If your OSPF peers live on bridge1, allow protocol 89 only from the known peer addresses, as shown in the firewall rules above.

Check neighbor status:

/routing ospf neighbor print
/ip route print where ospf

You should see learned routes like:

192.168.2.0/24 via 192.168.1.253
192.168.3.0/24 via 192.168.1.252

The trusted-network forward rule is what lets traffic flow between your main LAN and those OSPF-learned networks.

5. Verify NAT

Quick Set normally creates the right masquerade rule, but verify it:

/ip firewall nat print

You want to see:

chain=srcnat action=masquerade out-interface-list=WAN

If it’s missing, add it:

/ip firewall nat
add chain=srcnat action=masquerade \
    out-interface-list=WAN \
    comment="Masquerade internal networks"

Don’t add destination-NAT rules here unless you are intentionally exposing a service.

6. Restrict management services

Turn off everything you do not need:

/ip service
disable ftp
disable telnet
disable www-ssl
disable reverse-proxy
disable api
disable api-ssl

Now lock down the services you’re keeping. Restrict SSH, www, and WinBox to your trusted networks:

/ip service
set ssh address=192.168.1.0/24,192.168.2.0/24,192.168.3.0/24
set www address=192.168.1.0/24,192.168.2.0/24,192.168.3.0/24
set winbox address=192.168.1.0/24,192.168.2.0/24,192.168.3.0/24

If you do not need WebFig HTTP, disable it:

/ip service disable www

7. Restrict Layer 2 management

/tool mac-server
set allowed-interface-list=LAN

/tool mac-server mac-winbox
set allowed-interface-list=LAN

/tool mac-server ping
set enabled=no

/ip neighbor discovery-settings
set discover-interface-list=LAN

/tool bandwidth-server
set enabled=no

8. DNS

If your LAN devices point to the MikroTik for DNS:

/ip dns
set servers=1.1.1.1,1.0.0.1 allow-remote-requests=yes

The firewall rules already block WAN access to the router, so the DNS resolver stays internal.

9. Remove temporary debug logging (my unique quirk, you may not have those)

Check what logging rules exist:

/system logging print detail

Remove any temporary PPP/PPPoE debug rules if you see them:

/system logging remove [find where topics="pppoe,debug"]
/system logging remove [find where topics="ppp,debug"]

Keep the defaults: info, error, warning, and critical.

10. Verify before enabling upstream DMZ

Run these before you expose the router:

/ip firewall filter print detail without-paging
/ip firewall filter print stats
/ip firewall nat print
/ip service print
/interface list member print
/routing ospf neighbor print
/ip route print where ospf

After enabling the upstream DMZ, watch the WAN drop counter:

/ip firewall filter print stats \
    where comment="INPUT 07 - drop WAN to router"

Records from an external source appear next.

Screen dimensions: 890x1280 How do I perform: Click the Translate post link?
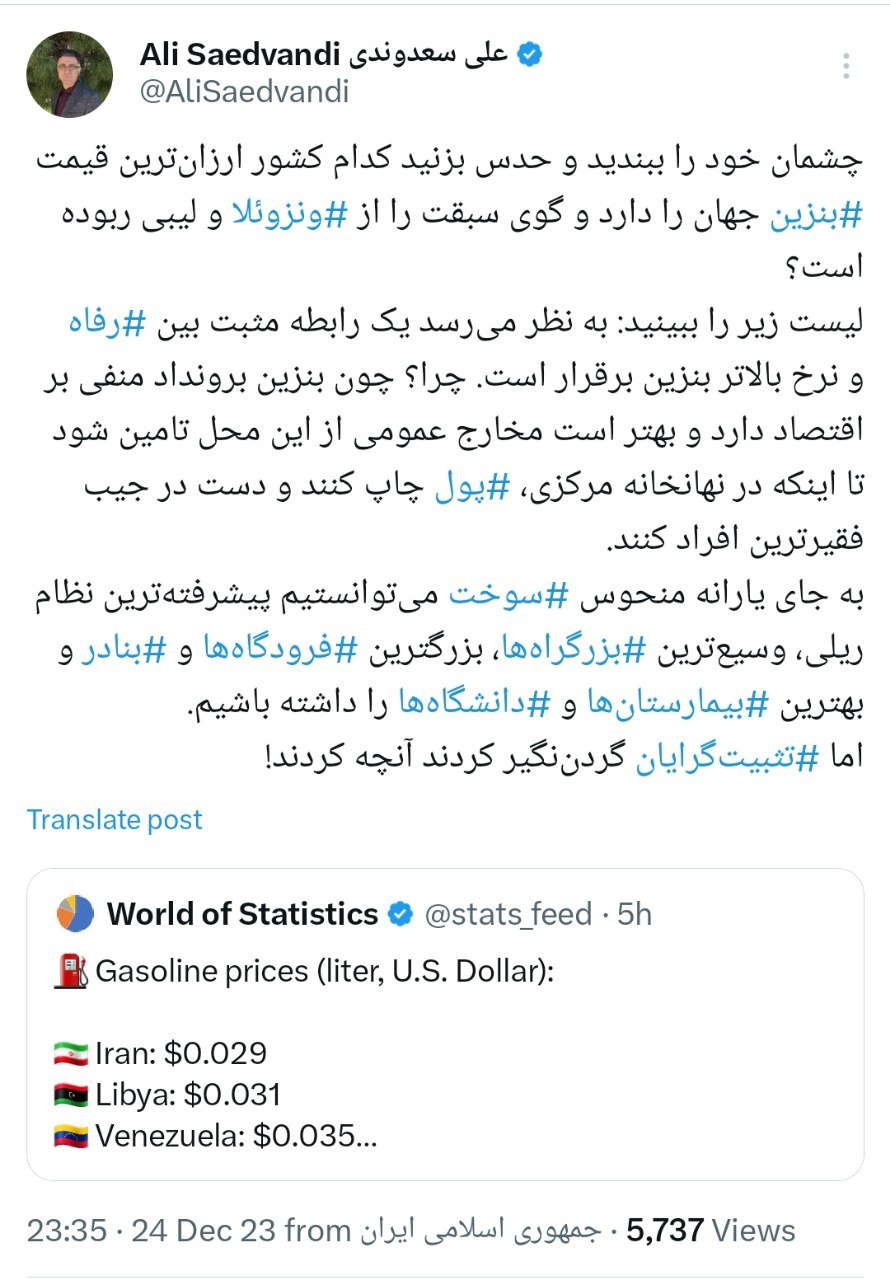tap(113, 820)
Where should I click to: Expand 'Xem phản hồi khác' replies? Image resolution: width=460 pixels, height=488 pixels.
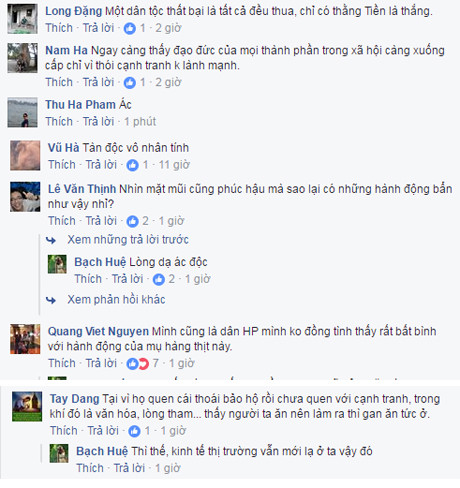click(116, 299)
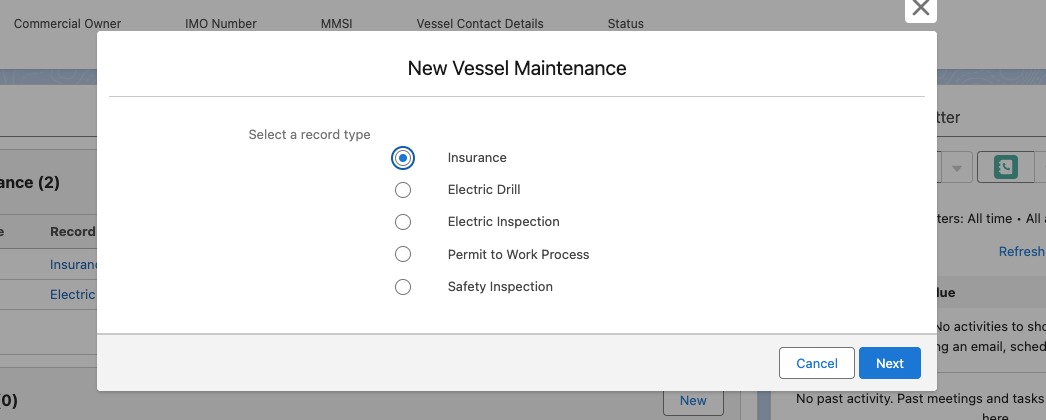Close the New Vessel Maintenance dialog

(921, 9)
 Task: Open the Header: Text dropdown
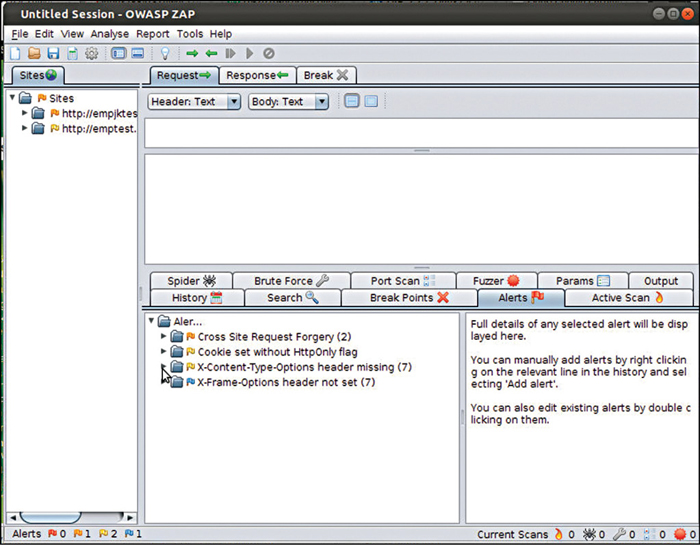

That counter should climb. Good — the MikroTik is dropping unsolicited traffic from the WAN.

11. Save the secured configuration

/export hide-sensitive file=router-secured
/system backup save name=router-secured

For remote administration, use a VPN (WireGuard works well) instead of exposing WinBox, SSH, or WebFig directly.